> REQUIRED ACTION: Go line by line through the entries and show those that hold the string "Open".

> SOURCE MATERIAL:
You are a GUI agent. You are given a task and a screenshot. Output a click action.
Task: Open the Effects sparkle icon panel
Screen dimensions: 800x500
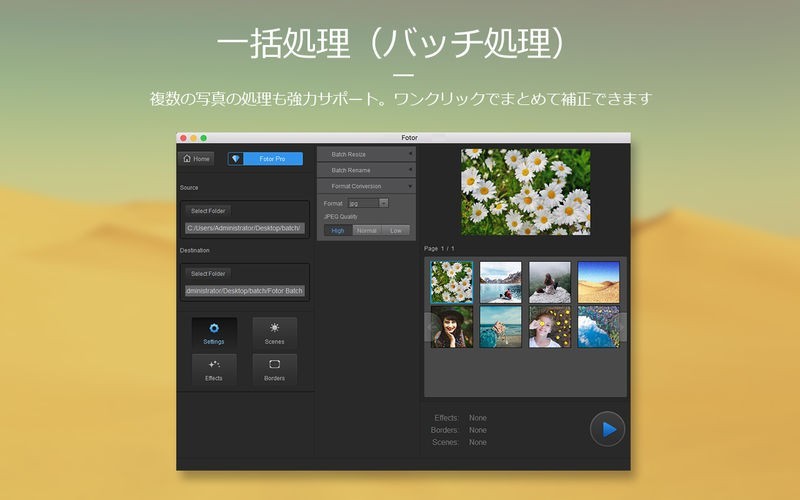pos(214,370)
* * *
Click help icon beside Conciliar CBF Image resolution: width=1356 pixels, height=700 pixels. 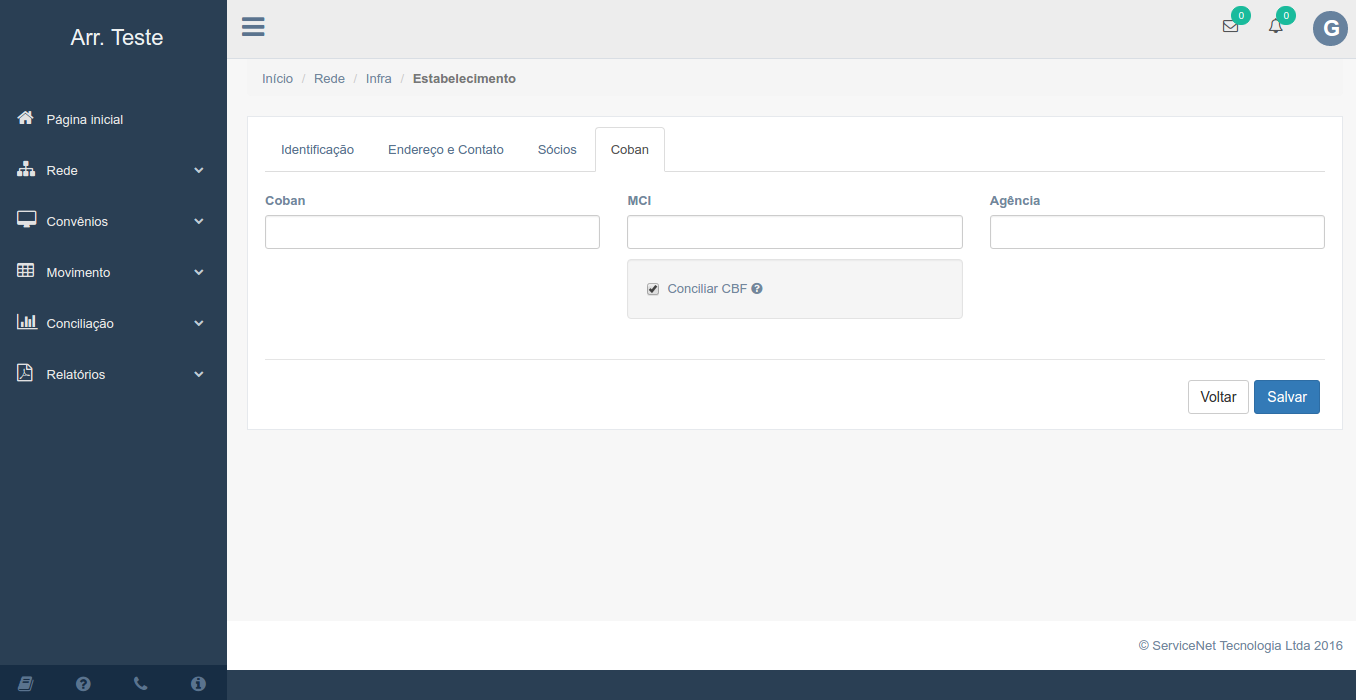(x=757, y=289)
...
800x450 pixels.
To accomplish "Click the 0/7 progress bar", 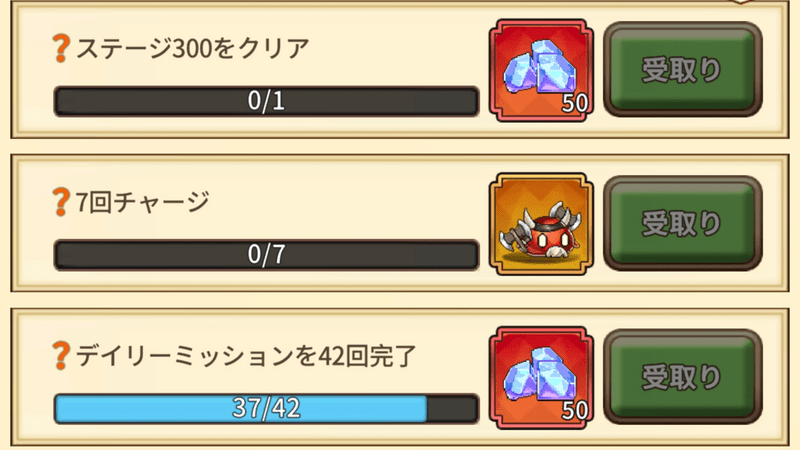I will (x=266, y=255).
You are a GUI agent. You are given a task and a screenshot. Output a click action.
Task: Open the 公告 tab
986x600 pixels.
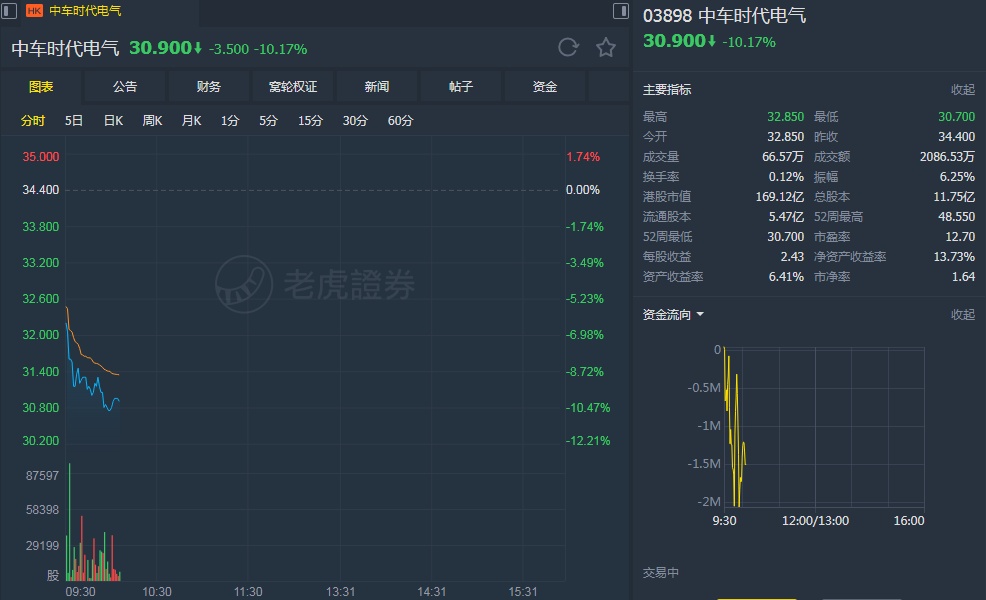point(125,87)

> ANSWER TO THIS EXERCISE:
Task: Open the Effects sparkle icon panel
Task: Open the 公告 tab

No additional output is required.